[start]

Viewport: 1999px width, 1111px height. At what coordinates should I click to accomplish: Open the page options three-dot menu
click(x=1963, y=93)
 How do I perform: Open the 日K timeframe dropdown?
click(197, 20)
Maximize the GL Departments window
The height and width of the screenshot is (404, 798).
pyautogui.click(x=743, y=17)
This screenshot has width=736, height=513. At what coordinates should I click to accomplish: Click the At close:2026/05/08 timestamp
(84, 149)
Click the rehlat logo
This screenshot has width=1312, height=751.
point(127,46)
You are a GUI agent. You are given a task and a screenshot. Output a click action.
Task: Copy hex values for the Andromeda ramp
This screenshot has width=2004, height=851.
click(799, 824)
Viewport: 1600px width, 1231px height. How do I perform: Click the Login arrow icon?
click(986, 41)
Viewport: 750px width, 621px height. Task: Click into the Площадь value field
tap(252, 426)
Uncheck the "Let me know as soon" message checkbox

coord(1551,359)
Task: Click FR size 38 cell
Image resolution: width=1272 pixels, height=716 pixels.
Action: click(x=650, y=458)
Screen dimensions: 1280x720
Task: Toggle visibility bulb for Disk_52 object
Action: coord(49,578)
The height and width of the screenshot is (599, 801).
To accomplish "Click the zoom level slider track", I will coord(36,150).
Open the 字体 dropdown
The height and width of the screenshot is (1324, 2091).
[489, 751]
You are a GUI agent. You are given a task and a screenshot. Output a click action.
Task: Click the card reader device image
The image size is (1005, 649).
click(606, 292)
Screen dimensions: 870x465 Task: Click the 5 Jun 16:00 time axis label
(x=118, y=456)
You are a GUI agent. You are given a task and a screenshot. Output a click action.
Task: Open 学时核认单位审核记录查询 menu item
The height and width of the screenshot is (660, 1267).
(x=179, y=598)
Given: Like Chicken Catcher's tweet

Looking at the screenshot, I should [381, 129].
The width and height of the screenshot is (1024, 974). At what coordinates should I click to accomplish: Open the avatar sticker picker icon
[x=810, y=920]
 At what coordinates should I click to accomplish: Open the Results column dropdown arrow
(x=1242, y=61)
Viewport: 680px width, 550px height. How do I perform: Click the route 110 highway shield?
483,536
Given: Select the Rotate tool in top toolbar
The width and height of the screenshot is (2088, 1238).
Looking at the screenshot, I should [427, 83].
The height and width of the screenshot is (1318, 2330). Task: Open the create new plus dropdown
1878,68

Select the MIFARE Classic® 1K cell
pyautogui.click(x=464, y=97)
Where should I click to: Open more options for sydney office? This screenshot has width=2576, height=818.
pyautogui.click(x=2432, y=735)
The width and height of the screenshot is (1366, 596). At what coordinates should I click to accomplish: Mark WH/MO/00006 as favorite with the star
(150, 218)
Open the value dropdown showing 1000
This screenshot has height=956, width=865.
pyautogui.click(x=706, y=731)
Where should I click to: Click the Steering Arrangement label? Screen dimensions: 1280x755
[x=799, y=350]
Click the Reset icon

[end]

Format the records as a numbered list, starting with the first line and going on through the line that contains "(x=118, y=456)", and leave out blank lines.

*Expected output*
1. Viewport: 1999px width, 1111px height. At what coordinates should I click to accomplish: Open the page options three-dot menu
2. click(x=1963, y=93)
3.  How do I perform: Open the 日K timeframe dropdown?
4. click(197, 20)
5. Maximize the GL Departments window
6. The height and width of the screenshot is (404, 798).
7. pyautogui.click(x=743, y=17)
8. This screenshot has width=736, height=513. At what coordinates should I click to accomplish: Click the At close:2026/05/08 timestamp
9. (84, 149)
10. Click the rehlat logo
11. This screenshot has width=1312, height=751.
12. point(127,46)
13. You are a GUI agent. You are given a task and a screenshot. Output a click action.
14. Task: Copy hex values for the Andromeda ramp
15. This screenshot has width=2004, height=851.
16. click(799, 824)
17. Viewport: 1600px width, 1231px height. How do I perform: Click the Login arrow icon?
18. click(986, 41)
19. Viewport: 750px width, 621px height. Task: Click into the Площадь value field
20. tap(252, 426)
21. Uncheck the "Let me know as soon" message checkbox
22. coord(1551,359)
23. Task: Click FR size 38 cell
24. Image resolution: width=1272 pixels, height=716 pixels.
25. Action: click(x=650, y=458)
26. Screen dimensions: 1280x720
27. Task: Toggle visibility bulb for Disk_52 object
28. Action: coord(49,578)
29. The height and width of the screenshot is (599, 801).
30. To accomplish "Click the zoom level slider track", I will coord(36,150).
31. Open the 字体 dropdown
32. The height and width of the screenshot is (1324, 2091).
33. [489, 751]
34. You are a GUI agent. You are given a task and a screenshot. Output a click action.
35. Task: Click the card reader device image
36. The image size is (1005, 649).
37. click(606, 292)
38. Screen dimensions: 870x465 Task: Click the 5 Jun 16:00 time axis label
39. (x=118, y=456)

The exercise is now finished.